The next big event for NAS Key West was the Cuban Missile Crisis. Reconnaissance and operational flights originated from Key West. The crisis solidified the base’s title “Gibraltar of the Gulf,” a term coined a hundred years earlier. The Cuban Missile Crisis also established the Truman Annex, Trumbo Point, Meacham Field, and Boca Chica as significant places in military history.
During the 1960s and 1970s, NAS Key West was the site for much helicopter training and airborne anitsubmarine warfare instruction. The location and climate of Key West made it a superb location for these kinds of exercises. Through the 1980s and 1990s, Fighter Squadron 45 was also based at NAS Key West.
Despite its success, NAS Key West was downgraded in 2001 and redesignated as Naval Air Facility Key West (NAF Key West). The change didn’t last long, however, since in 2003, it was upgraded and restored to its previous status as Naval Air Station Key West (NAS Key West).
NAS Key West is still a major location for naval training, especially antisubmarine air support. Key West also supports anti drug smuggling efforts, engineering research and development, surveillance radar, weather forecasting, and marine research.
Key West is home to 1,650 active duty Navy members, 2,508 family members, 35 Navy Reserves, and 1,312 civilians.
An RV park is located at Sigsbee Park. Most of the family housing is also located at Sigsbee Park, a manmade island annex. The remainder of family housing is situated at Trumbo Point.
Single service member housing can be found at Trumbo Point and Truman Annex. Also at Trumbo Point are the Combined Bachelor Quarters, notable since it has FLY NAVY printed on the building.
NAS Key West accommodates the Navy’s air units and houses many tenant commands as well.

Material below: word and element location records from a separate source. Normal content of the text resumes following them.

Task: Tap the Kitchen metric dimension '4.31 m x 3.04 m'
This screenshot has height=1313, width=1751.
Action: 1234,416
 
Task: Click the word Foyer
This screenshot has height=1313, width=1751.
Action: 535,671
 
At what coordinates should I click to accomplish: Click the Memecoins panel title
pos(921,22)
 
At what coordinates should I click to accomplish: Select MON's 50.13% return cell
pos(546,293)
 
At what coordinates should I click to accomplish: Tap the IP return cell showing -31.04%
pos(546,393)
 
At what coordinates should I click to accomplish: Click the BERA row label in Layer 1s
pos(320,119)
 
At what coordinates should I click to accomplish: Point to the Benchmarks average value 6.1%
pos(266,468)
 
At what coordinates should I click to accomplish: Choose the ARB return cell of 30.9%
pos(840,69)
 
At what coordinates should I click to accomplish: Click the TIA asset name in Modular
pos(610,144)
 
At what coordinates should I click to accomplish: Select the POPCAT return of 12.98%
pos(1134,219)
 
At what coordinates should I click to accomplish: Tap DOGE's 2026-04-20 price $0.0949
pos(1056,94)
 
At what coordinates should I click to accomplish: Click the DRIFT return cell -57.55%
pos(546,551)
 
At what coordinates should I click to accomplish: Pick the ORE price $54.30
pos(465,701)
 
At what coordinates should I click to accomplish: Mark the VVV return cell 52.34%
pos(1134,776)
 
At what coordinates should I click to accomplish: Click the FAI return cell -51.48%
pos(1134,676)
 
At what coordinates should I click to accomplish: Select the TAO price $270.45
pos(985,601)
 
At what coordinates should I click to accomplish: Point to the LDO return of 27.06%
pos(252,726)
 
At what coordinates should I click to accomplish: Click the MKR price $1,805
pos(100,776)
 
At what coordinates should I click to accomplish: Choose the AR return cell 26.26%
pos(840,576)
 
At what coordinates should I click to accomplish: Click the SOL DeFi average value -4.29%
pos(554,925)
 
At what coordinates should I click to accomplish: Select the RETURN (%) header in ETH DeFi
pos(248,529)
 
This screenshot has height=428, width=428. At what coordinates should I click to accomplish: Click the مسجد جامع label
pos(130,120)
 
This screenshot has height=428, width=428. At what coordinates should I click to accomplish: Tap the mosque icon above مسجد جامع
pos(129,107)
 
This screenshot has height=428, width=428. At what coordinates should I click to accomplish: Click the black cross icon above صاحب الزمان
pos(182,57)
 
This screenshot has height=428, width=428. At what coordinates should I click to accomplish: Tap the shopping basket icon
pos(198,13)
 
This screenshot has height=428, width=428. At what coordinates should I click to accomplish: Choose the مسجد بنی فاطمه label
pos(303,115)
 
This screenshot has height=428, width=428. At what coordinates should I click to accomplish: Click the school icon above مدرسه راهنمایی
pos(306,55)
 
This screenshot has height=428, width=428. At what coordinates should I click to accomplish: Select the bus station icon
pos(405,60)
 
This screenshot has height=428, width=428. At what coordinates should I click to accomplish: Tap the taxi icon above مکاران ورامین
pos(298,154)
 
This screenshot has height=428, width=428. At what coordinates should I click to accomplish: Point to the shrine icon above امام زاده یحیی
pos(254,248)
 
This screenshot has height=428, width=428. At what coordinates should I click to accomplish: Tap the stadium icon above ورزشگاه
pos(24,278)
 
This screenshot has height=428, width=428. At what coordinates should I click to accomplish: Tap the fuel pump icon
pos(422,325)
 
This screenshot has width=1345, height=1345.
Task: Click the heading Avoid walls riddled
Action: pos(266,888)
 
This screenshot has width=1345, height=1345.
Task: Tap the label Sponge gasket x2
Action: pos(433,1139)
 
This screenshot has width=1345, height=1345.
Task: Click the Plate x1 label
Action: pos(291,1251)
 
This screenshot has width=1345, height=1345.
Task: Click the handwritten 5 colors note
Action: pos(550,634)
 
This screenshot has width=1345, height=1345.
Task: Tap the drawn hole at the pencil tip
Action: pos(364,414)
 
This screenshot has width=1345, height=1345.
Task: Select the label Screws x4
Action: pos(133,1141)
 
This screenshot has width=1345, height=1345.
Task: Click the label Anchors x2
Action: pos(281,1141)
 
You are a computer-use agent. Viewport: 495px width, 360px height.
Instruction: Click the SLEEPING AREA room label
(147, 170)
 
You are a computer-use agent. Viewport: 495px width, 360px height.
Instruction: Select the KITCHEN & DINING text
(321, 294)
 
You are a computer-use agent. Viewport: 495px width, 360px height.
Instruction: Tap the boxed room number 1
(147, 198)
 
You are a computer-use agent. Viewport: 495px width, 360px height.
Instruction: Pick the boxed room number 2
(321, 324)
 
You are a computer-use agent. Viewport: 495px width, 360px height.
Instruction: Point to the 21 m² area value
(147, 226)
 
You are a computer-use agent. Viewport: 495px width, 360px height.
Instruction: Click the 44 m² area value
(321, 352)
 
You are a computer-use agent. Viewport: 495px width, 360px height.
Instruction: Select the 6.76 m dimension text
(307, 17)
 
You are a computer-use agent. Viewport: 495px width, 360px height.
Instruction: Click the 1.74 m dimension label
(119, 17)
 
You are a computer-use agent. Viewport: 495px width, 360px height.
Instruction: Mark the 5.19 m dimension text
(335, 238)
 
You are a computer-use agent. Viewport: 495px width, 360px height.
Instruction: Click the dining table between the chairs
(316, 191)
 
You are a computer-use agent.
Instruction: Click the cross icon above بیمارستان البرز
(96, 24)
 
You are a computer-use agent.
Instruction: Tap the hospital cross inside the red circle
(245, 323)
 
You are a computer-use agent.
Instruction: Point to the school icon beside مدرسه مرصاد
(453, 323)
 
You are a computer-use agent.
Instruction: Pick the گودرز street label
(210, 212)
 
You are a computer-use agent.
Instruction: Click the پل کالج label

Among the tenant commands are the JIATF, Naval Air Warfare Center, CARIBROC, Fighter Squadron One Zero One, Naval Atlantic Meteorology and Oceanography, and Marine Corrison Facility.
The Joint Interagency Task Force – East (JIATF-East) bases its drug smuggling efforts in Key West.
The Naval Air Warfare Center Detachment Key West provides engineering support and access to open sea environments for the testing and evaluation of prototypes, antisubmarine tactics, and navigation.
Caribbean Regional Operating Center (CARIBROC) is also based in Key West. CARIBROC specializes radar advisories, navigational assistance, as well as tracking and correlation of air traffic in an effort to protect the Atlantic command.
Fighter Squadron One Zero One (VF-101) trains pilots and radar intercept officers. VF-101 also enlists maintenance personnel for the supersonic F-14A and A-Plus Tomcat Fighters.
The Naval Atlantic Meteorology and Oceanography Detachment is an office staffed 24 hours a day, with forecasting services available 7 days a week.
The Marine Corrison Facility stands at the Trumbo Point Annex. This facility includes a laboratory for natural seawater exposure testing and marine-related materials evaluation. This lab has established an unprecedented database of these findings.
NAS Key West is located on the Boca Chica Key. The base is 4 miles east of the central business district of Key West, Florida. The Key West area also is home to several annexes, among them Truman Annex, Trumbo Point, Sigsbee Park Annex, Peary Court, and Naval Branch Health Clinic Key West.
On the east and southeast borders lies the Atlantic Ocean. To the north and west is the Gulf of Mexico. The Florida Straits flow past on the south of the Key.
The Boca Chica Key is at the western end of a 125 mile chain of keys. It is an island city 4 miles long by 2 miles wide. Boca Chica sits 160 miles south of Miami, and 90 miles north of Cuba.
NAS Key West was established to control piracy in the 19th century. It has since become a place of military training and intelligence. Its location and climate make it ideal for year-round training and research.